Similarly, Chip Kahn, president and CEO of the Federation of American Hospitals, wrote in a tweet that the new requirements were “not vetted” and “blindsides industry.”
Both organizations urged immediate reversal of the new rule.
In March, the Trump administration wrote all hospitals to request the results of COVID-19 tests performed in their in-house laboratories, seeking to better understand and track disease patterns.
“CMS’s new rules require such reporting of test results in order to ensure a more complete picture in the nationwide surveillance of COVID-19, as well as a more efficient allocation of PPE and other vital supplies,” a CMS release states.

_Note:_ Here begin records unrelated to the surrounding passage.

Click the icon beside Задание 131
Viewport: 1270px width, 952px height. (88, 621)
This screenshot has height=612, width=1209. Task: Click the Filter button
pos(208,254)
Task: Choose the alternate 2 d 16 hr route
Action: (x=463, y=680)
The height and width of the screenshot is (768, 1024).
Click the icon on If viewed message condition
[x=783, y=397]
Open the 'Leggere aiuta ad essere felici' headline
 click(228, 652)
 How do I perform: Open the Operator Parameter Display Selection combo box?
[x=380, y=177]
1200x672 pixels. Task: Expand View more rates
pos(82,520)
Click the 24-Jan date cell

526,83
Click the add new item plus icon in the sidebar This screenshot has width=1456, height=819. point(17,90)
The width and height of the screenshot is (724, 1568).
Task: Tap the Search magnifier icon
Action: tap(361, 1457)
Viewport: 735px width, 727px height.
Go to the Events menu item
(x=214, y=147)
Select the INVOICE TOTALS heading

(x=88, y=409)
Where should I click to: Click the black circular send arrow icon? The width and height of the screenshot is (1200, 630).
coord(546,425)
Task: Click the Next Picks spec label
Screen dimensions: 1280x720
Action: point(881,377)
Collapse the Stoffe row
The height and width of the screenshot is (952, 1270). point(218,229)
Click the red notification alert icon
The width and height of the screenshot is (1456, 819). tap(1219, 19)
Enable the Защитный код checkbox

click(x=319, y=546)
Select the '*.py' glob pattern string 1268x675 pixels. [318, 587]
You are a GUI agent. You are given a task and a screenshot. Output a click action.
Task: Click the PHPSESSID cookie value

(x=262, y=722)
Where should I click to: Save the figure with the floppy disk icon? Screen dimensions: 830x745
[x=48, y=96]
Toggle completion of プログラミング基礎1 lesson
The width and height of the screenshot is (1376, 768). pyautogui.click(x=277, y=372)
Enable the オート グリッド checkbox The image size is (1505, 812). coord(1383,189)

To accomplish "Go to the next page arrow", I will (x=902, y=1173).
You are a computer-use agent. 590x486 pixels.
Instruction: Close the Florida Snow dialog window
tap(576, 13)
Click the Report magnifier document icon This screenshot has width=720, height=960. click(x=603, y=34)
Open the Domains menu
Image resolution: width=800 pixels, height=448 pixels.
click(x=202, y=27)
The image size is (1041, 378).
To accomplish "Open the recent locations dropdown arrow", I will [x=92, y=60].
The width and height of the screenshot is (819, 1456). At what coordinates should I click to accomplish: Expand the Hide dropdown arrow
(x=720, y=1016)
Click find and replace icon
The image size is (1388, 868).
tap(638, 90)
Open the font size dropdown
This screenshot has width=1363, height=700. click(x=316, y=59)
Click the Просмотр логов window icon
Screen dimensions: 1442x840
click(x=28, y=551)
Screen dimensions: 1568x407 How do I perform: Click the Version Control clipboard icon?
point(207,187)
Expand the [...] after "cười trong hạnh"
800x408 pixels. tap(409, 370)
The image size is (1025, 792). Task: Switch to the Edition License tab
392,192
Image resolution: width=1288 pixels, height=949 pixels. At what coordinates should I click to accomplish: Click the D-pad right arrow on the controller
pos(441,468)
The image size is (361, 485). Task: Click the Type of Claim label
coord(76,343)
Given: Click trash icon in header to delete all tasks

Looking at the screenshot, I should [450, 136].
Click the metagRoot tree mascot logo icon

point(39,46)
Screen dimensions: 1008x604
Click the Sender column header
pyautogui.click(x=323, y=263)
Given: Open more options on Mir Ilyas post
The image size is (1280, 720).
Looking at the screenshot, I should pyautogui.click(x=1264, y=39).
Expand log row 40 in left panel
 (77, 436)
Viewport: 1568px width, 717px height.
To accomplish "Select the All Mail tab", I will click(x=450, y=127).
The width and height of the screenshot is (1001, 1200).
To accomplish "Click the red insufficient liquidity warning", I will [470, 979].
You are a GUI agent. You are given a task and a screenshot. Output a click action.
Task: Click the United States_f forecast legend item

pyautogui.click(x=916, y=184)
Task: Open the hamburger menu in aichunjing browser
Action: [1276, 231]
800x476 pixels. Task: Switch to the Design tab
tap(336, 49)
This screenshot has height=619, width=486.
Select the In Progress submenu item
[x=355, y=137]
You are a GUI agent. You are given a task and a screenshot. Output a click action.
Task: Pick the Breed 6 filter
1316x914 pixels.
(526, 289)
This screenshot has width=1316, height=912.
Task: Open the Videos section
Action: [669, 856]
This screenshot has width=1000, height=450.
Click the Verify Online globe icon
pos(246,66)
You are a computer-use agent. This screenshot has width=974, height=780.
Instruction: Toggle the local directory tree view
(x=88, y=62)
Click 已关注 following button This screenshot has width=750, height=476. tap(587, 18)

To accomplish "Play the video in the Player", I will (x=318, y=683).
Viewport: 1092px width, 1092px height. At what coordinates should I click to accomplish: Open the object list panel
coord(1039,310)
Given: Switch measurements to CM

Additional requirements included
Other COVID-19 requirements of the rule include:
- Testing nursing home staff for COVID-19
- Offering tests to nursing home residents
- Reporting of daily COVID-19 test results by laboratories
Both labs and nursing homes face fines for not meeting the reporting requirements. All labs testing for COVID-19, including hospital labs, were given a three-week grace period to begin reporting the required data.
CMS is also revising previous policies that paid for repeated COVID-19 testing of Medicare beneficiaries without practitioner orders. Going forward, each beneficiary can receive one COVID-19 test without a physician or other clinician order, with orders required for subsequent tests.
“This change helps ensure that beneficiaries receive appropriate medical attention if they need multiple tests,” the release states. “It is also designed to stop fraudsters from performing or billing for unnecessary tests.”
Medicare will pay for tests ordered by a pharmacist or other healthcare professional authorized under state law. Medicare usually pays for services of pharmacists and certain other healthcare professionals only when they have an arrangement with a physician or other billing practitioner. During the public health emergency, Medicare will continue to pay for tests ordered without such an arrangement.
CMS is accepting comment on the new rule for 60 days after it is published in the Federal Register. Details on submitting comments are located in the rule.